Scattered Storms Leave Thousands Without Power
Posted June 14, 1998
RALEIGH — Weather forecasters have said the brief but damaging storm that struck North Raleigh and other isolated areas of Wake County was a microburst, a powerful effect of some storms that can produce heavy damage.
Those who commute from one part of the Triangle to another found the true meaning of "widely scattered storms" Monday afternoon. Nary a drop of rain fell in most of downtown Raleigh, for instance, but in North Raleigh, wind and hail left a trail of damage.
CP&L officials say about 20,000 electric customers lost power. Most of them were in North Raleigh, West Raleigh and Zebulon.

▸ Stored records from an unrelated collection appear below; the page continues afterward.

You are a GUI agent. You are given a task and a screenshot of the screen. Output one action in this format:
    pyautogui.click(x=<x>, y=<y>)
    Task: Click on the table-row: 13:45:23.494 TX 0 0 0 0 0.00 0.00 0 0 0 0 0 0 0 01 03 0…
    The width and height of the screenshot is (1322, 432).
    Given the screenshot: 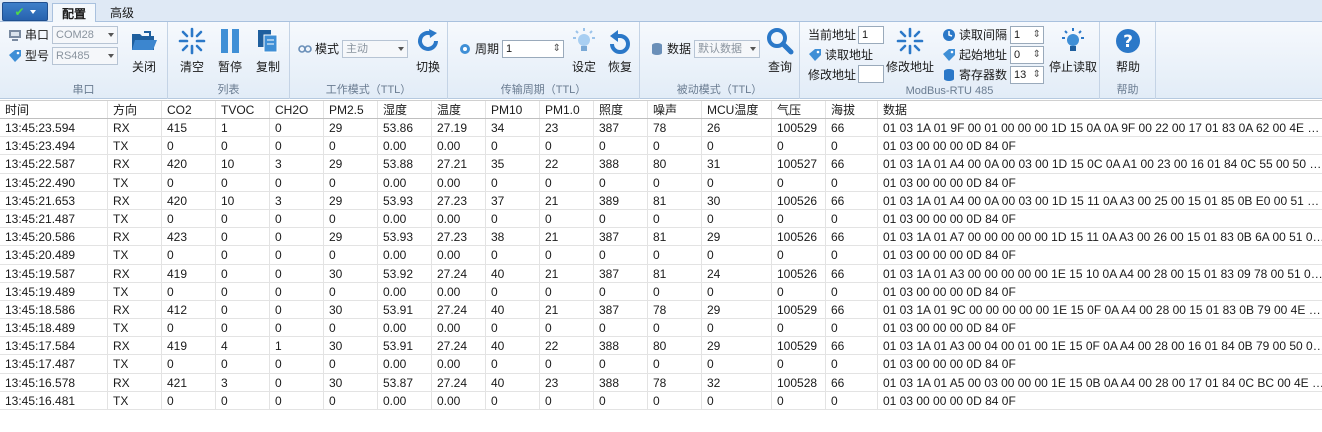 What is the action you would take?
    pyautogui.click(x=661, y=146)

Power was restored to all but 2,500 customers by 4 a.m. Tuesday. By noon, there were only about 100 customers still without power.
Lou Sedaris stared woefully at what was left of his house Tuesday morning. A huge tree was blown over and crashed through his roof. Sedaris said this will be the fourth time he's had to rebuild because of storm damage.

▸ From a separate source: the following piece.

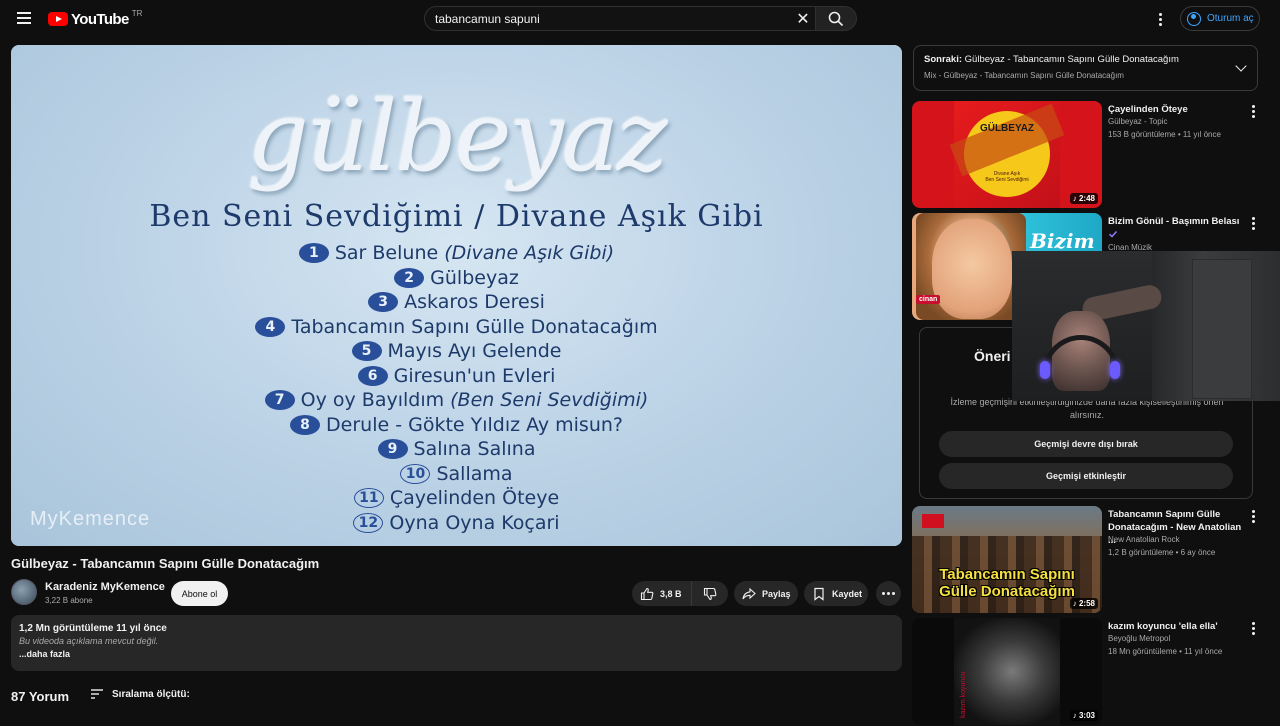  I want to click on recommendation-title: Bizim Gönül - Başımın Belası, so click(1176, 222).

"I felt absolutely wiped out," Sedaris told WRAL-TV5'sTom Lawrence. "I mean, I didn't believe I could go through it again for the fourth time. I just felt devastated. I had a big hole in the ceiling and in the breakfast nook and also in the kitchen."
When asked what he would do now, after this latest disaster, Sedaris replied, "Well, I'm going to repair it and get on with my life. That's it."

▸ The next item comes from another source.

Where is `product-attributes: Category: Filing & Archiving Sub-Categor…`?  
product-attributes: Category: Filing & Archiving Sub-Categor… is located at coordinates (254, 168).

The sound of chain saws filled the evening air in some areas -- an eerie reminder of Hurricane Fran.
Residents of areas with the most damage said it looked like Fran had returned. They also expressed surprise that so much damage could occur in such a short period of time. Most said the Monday afternoon storm blew through very quickly.
North Raleigh resident Alan McRimmon said he was glad his family was away from home when a tree that used to shade their home fell through it.
The Woo family of Dixon Street in North Hills also found trees where parts of their home once were.
Sang Woo said he was lucky to get his family to the safer side of their home as trees fell, caving in the roof on one side.
No tornados were spotted or reported, but residents say the wind moved strangely. Resident Billy Martin said it seemed to move up.
Many are dealing with after storm clean up, and many have recent experience in doing so.
Residents were advised to be alert to the dangers of downed power lines.